A consensus is forming that nicotine can damage the developing rat central nervous system. However, few studies have assessed the electrophysiological effects of neonatal nicotine exposure in rodents in brain regions known to be sensitive to the teratogenic properties of nicotine. In a previous study it was reported that 1.0 and 4.0 mg/kg/day nicotine exposure from postnatal days 4-9, a developmental period corresponding to human third-trimester exposure, significantly altered hippocampal event-related potentials (ERPs) but did not effect cortical ERPs, cortical EEG, or hippocampal EEG. Because alterations in behavior and cortical/hippocampal neurochemistry and morphology have been reported following nicotine exposure, the present study used a higher dose of nicotine during the postnatal period (6.0 mg/kg/day) determine if functional changes in the EEG of these regions might contribute to behavioral changes that have been observed.
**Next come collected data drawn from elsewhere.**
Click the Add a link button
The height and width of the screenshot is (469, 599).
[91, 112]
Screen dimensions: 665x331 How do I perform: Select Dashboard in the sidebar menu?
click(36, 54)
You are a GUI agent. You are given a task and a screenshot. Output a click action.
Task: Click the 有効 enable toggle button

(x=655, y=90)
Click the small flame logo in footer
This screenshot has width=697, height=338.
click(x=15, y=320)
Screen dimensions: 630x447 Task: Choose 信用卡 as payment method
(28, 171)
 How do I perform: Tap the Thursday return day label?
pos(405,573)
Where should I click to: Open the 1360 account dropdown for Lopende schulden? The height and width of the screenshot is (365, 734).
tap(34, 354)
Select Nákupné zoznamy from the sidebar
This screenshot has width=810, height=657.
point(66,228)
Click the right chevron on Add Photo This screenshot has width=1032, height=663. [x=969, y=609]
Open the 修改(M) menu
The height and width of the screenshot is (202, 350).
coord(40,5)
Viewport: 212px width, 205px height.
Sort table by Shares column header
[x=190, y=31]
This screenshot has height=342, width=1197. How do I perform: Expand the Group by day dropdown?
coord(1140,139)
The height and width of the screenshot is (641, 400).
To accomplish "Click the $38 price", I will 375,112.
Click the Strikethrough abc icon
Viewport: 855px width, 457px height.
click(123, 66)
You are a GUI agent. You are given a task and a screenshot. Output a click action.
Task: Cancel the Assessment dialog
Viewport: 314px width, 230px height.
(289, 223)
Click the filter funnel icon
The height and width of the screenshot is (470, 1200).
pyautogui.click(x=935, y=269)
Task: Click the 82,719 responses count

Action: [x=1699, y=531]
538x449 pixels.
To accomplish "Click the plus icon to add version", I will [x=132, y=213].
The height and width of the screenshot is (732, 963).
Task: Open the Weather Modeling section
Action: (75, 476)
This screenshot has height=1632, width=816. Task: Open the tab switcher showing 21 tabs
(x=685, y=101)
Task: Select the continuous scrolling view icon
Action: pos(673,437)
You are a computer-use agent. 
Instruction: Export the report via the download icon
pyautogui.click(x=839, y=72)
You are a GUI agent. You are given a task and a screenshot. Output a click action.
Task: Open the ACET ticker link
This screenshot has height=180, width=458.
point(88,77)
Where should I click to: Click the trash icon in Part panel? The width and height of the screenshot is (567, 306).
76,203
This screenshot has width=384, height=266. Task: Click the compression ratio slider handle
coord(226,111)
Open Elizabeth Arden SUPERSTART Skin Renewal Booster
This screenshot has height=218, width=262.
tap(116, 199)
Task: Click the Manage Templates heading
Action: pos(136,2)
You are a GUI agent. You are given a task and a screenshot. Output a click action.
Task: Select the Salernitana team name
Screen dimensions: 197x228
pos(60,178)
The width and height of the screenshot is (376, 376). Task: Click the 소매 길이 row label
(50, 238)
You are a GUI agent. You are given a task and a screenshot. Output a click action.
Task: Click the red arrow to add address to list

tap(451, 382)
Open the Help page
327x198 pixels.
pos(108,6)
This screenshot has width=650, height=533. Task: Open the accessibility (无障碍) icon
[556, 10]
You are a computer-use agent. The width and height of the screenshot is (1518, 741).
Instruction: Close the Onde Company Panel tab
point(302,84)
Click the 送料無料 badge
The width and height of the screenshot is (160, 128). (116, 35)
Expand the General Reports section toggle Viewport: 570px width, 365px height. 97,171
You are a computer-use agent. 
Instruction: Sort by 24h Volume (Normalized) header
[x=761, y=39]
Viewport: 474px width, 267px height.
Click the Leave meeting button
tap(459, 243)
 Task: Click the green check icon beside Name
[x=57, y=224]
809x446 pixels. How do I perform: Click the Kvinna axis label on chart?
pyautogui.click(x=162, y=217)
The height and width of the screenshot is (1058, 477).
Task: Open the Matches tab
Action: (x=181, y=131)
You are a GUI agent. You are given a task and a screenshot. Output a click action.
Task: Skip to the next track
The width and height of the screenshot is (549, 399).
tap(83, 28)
Male Sprague-Dawley rats were exposed to 6. 0 mg/kg/day nicotine via gastric infusion using an artificial rearing, "pup-in-the-cup," technique for 6 consecutive days (postnatal days 4-9). At adulthood, EEG and auditory ERPs were recorded from the cortex and hippocampus. There were no significant differences in EEG or ERPs recorded from the cortex between nicotine-treated and control subjects. Examination of the hippocampal EEG revealed significantly decreased power in the 1-2-Hz frequency band of nicotine-treated rats. In addition, there was a significantly attenuated P300 ERP response to a noise tone in the nicotine-treated rats compared to controls. These data indicate that neonatal nicotine exposure alters functional activity in the hippocampus of adult rats. These effects are likely to be the result of synaptic disorganization in the hippocampus, and indicate that neonatal nicotine exposure exerts teratogenic effects on the developing central nervous system, particularly the hippocampus, which persist into adulthood.